Yes. In the U.S., any such UBI will be accompanied by the insistence of conservatives that any minimum wage legislation will disappear along with SSI, disability, and really all other social assistance programmes. That’s before you’ll get to universal single payer healthcare like Canada’s becoming permanently banished from American political discourse.

Liberals and progressives should not imagine for a moment that a UBI in America will necessarily lead to Fully Automated Luxury Communism. A lifestyle closer to what we’re now seeing in China, albeit with less social and economic mobility, is what most Americans will see after the conservatives are through tinkering with it.


#14

Well, for anyone who wants to see all people thrive. For the people who think the proper/best order of society is a handful of people exploiting the many, then having a hungry, competitive workforce fighting over one-too-few chairs in the game is a wage and labor control mechanism. Of course, it has to be “tuned” so that people have enough money to buy the widgets coming out the other end… funny that, the fact that “society” and “industry” might not have the same interests. You could be fooled, listening to the right…


#15

The problem is that this then leads to Wal-Martification, where the existence of social services pushes down the amount of wages that a company is willing to pay. While I do believe in a social safety net, I prefer option #2 to #1, because #1 means that the product itself is being subsidized. If the product is essential enough that it needs to be subsidized, it should be subsidized directly, rather than through lowered wages/social assistance. If, on the other hand, the product is not so essential that it should be subsidized, then workers’ wages should be allowed to rise to a living wage, and the cost of the good or service to rise as well. Otherwise, it’s just a subsidy on the product by another name.
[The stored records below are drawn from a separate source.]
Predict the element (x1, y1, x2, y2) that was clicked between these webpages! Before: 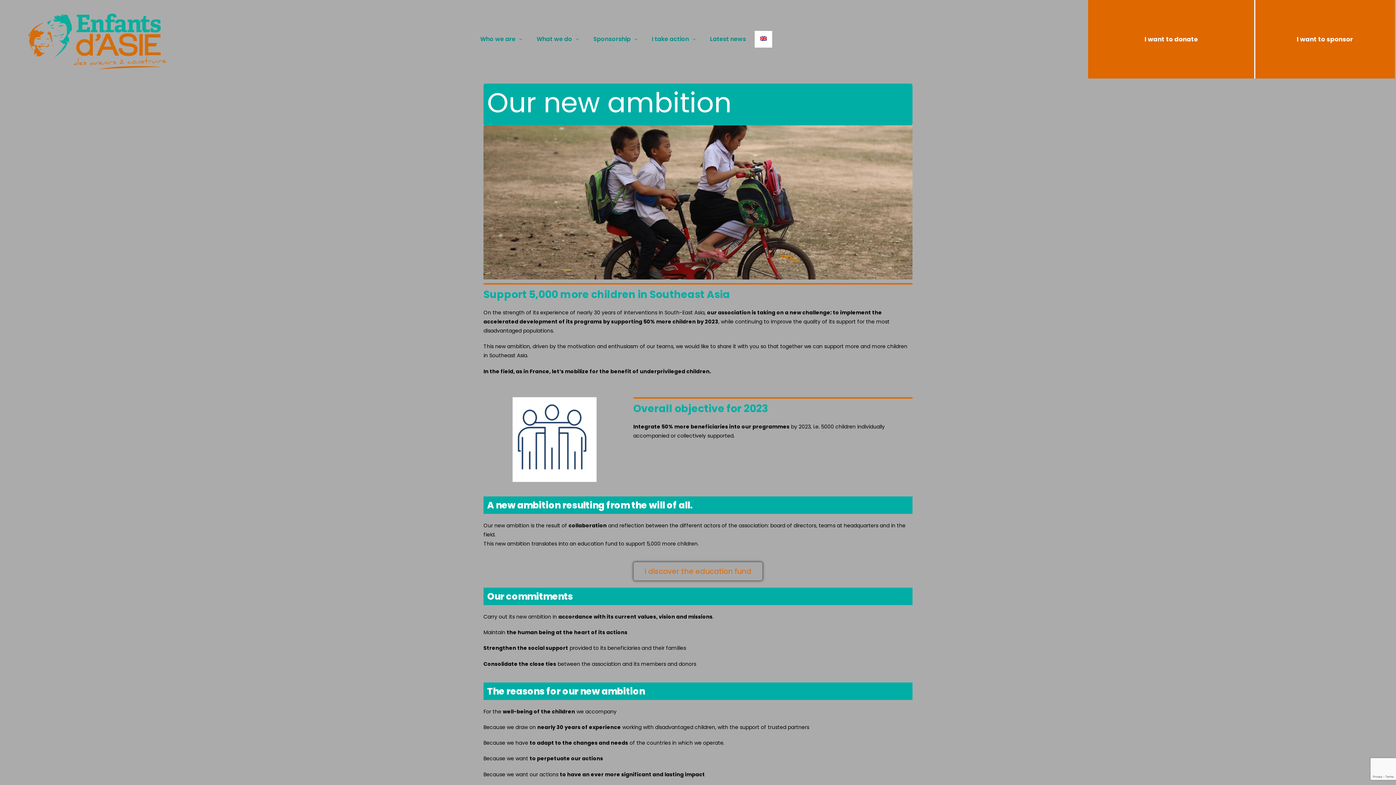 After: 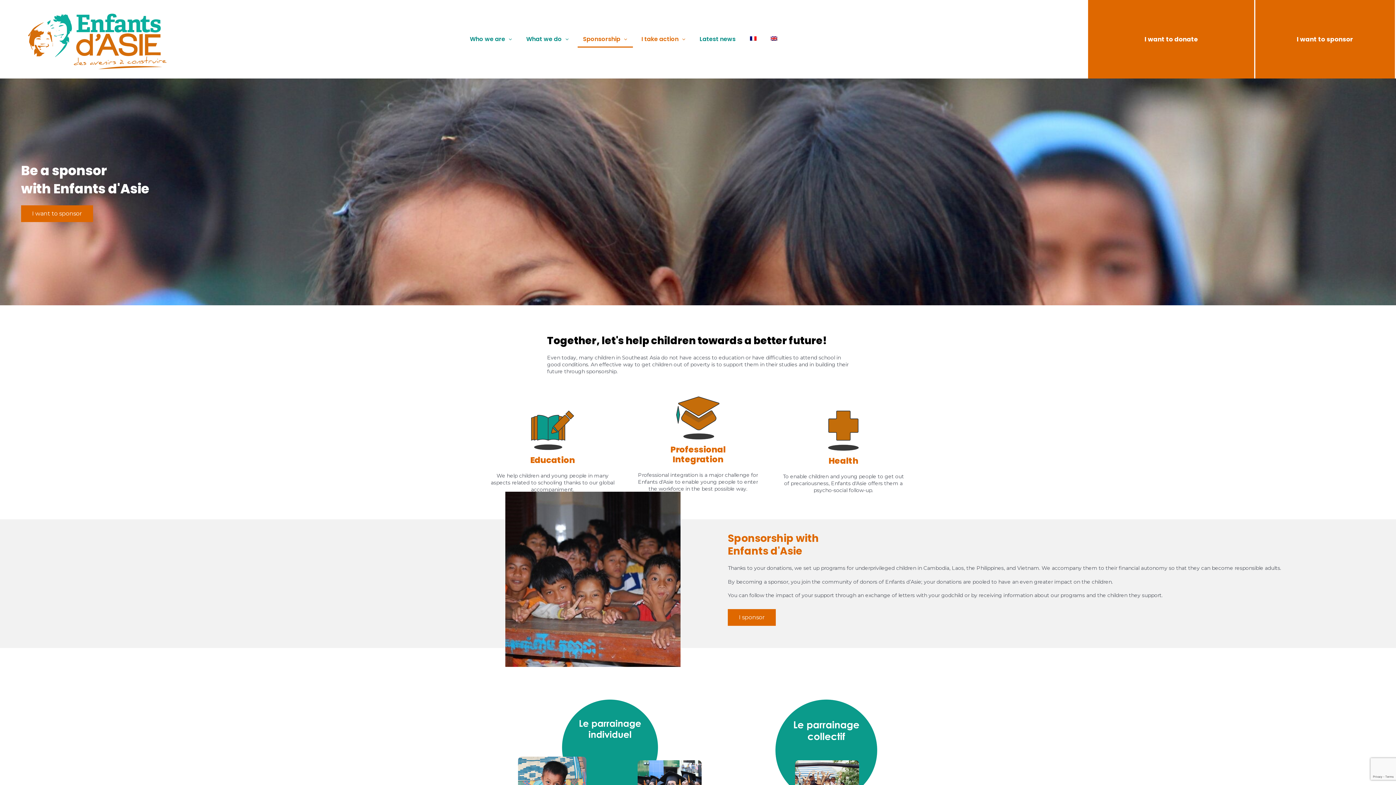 Action: bbox: (588, 30, 643, 47) label: SponsorshipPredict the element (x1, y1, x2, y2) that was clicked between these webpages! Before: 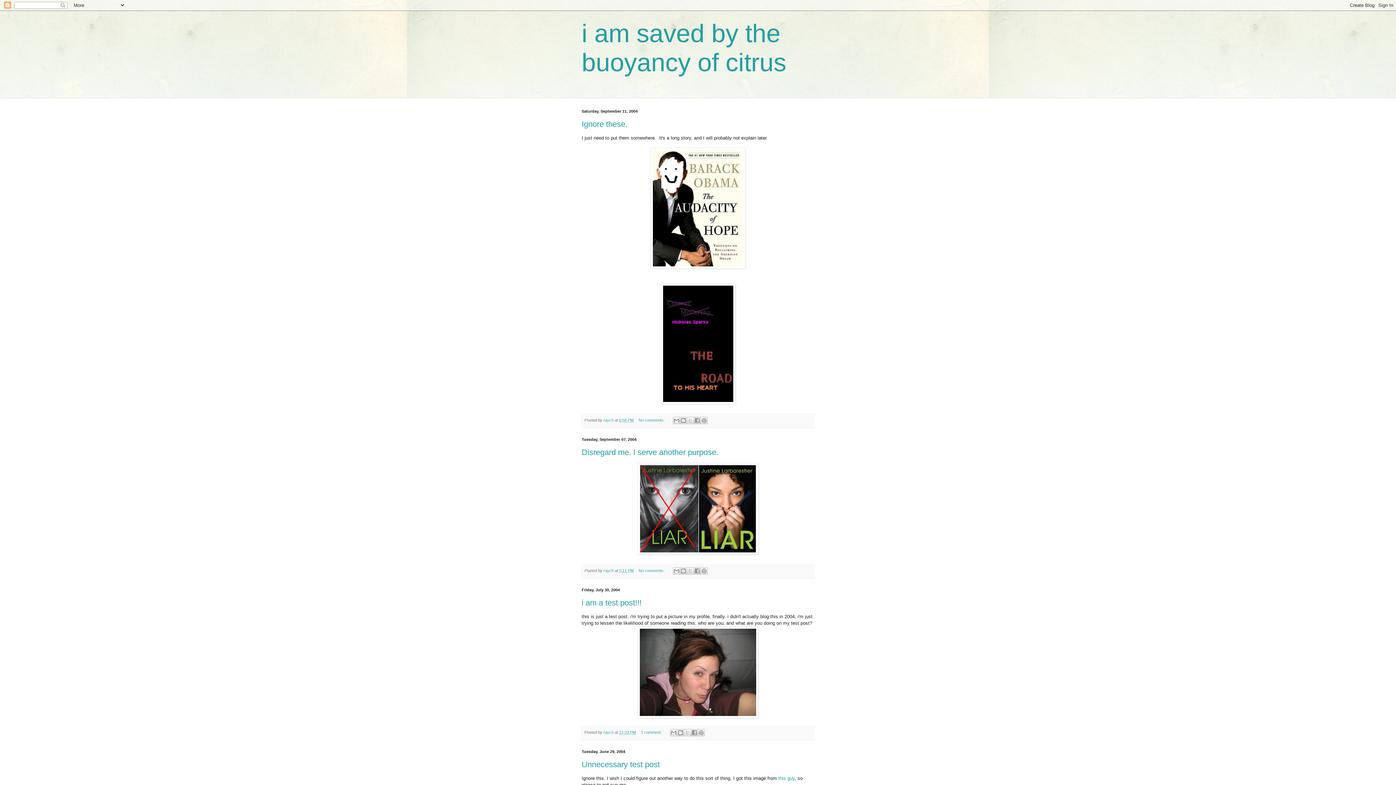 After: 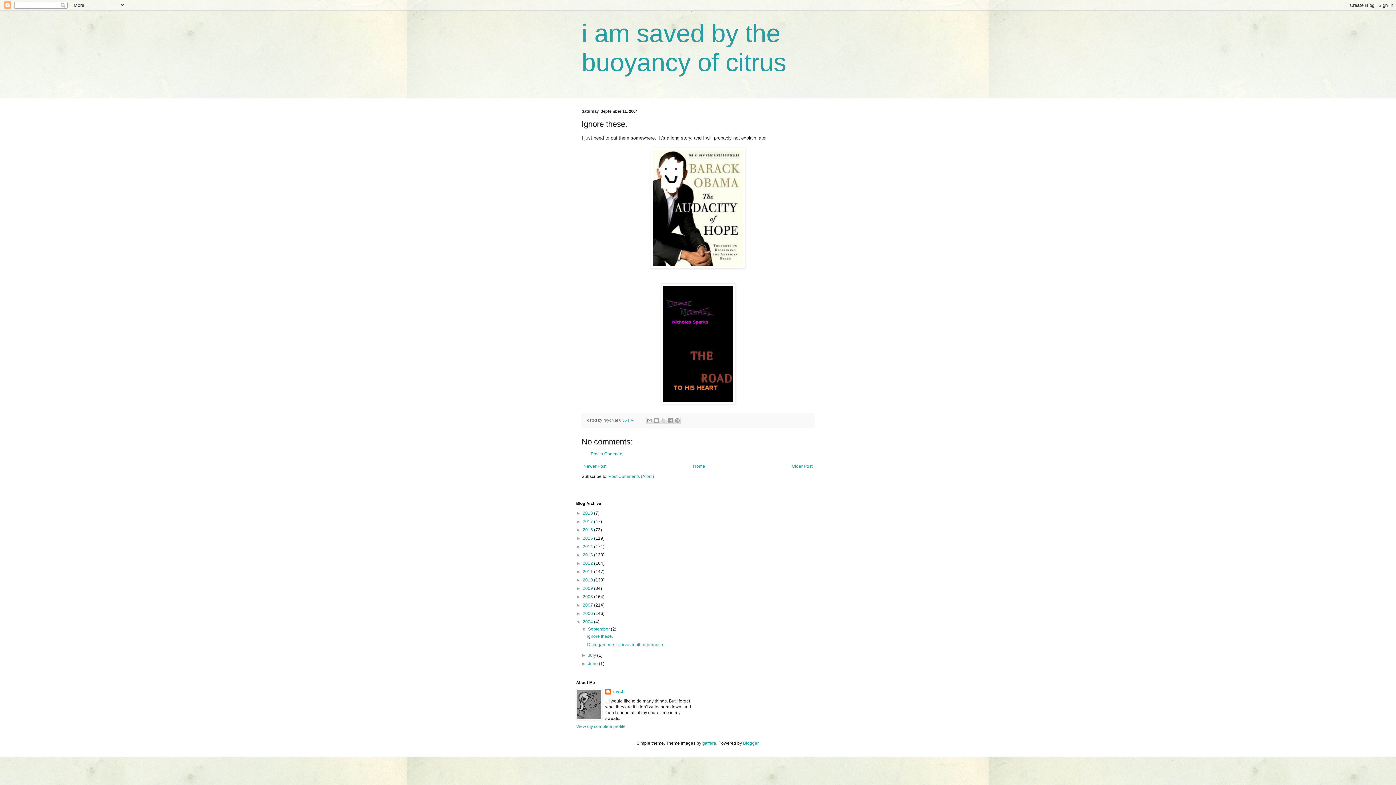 Action: bbox: (619, 418, 633, 422) label: 6:56 PMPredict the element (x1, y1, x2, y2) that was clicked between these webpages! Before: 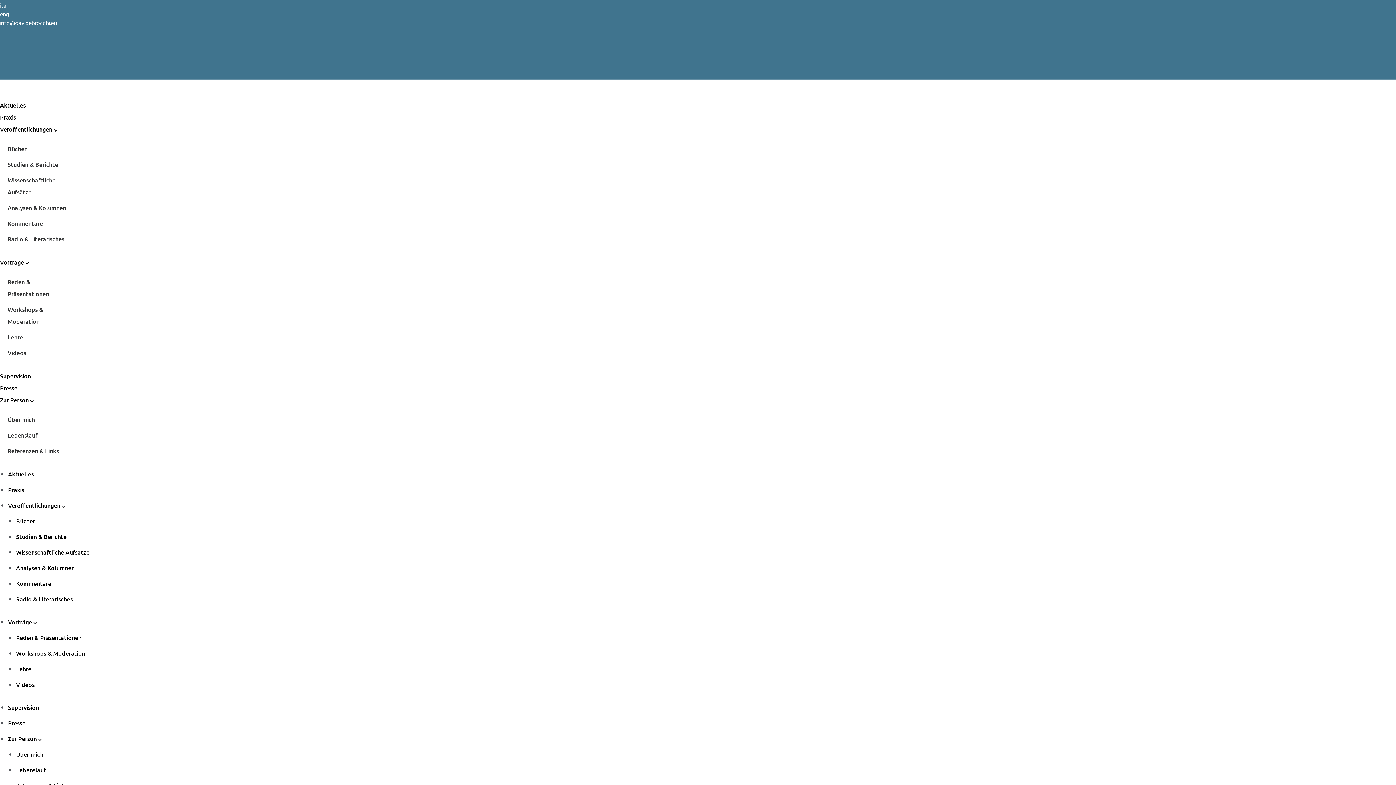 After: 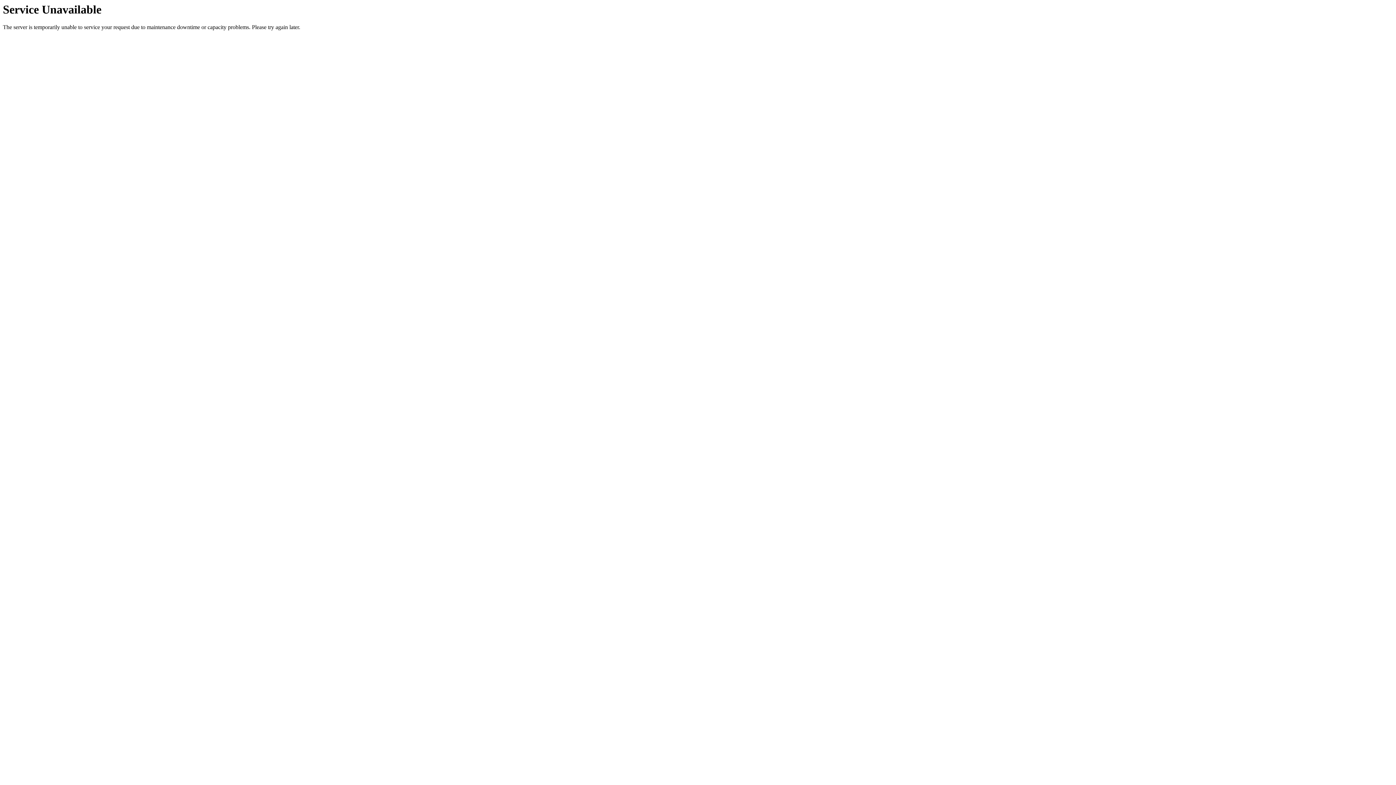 Action: bbox: (0, 113, 16, 121) label: Praxis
This is why I prefer the idea of living-wage UBI to the piecemeal social assistance that currently exists; if you get enough money to live by whether or not you do some horrible job, then horrible jobs will have to pay enough that people will want to work there.


#16

This sounds a lot like an AI algorithm implemented with humans. Weirdly meta if they’re being used to train AI and the AI is then in turn training them.


#17

Don’t be evil, just be corporate.
Fool the world with your own importance.


#18

Well said :exclamation:


#19

Why, thank you!


#20

I did this job for a couple of months.

It wasn’t nearly as bad or as hard as the article makes out, but perhaps that’s because I was working on Japanese content. Presumably, the more applicants there are, the more competition for available work, and the stricter the evaluations. Anyway, I thought the pay was reasonable for the work involved, although it was pretty boring - I blitzed through the evaluations, alternating between evaluating and exercising in order to stay awake.

It was only ever an interim job for me though, and I wouldn’t want to do it long-term. Some of the testing was pretty arbitrary. For instance, I remember one task: A user searched for “J-pop boy bands”, and three videos were search results. Watching the videos they were all K-pop boy bands. I figured the results were “bad”, but not “worthless”, because there is crossover in popularity between J-pop and K-pop and boy bands are boy bands. So I gave each result 0.5~1 out of 5. The evaluation told me I’d made a serious mistake and should have rated each video as 0 out of 5. It’s weird trying to apply “objective” evaluation to seemingly subjective criteria.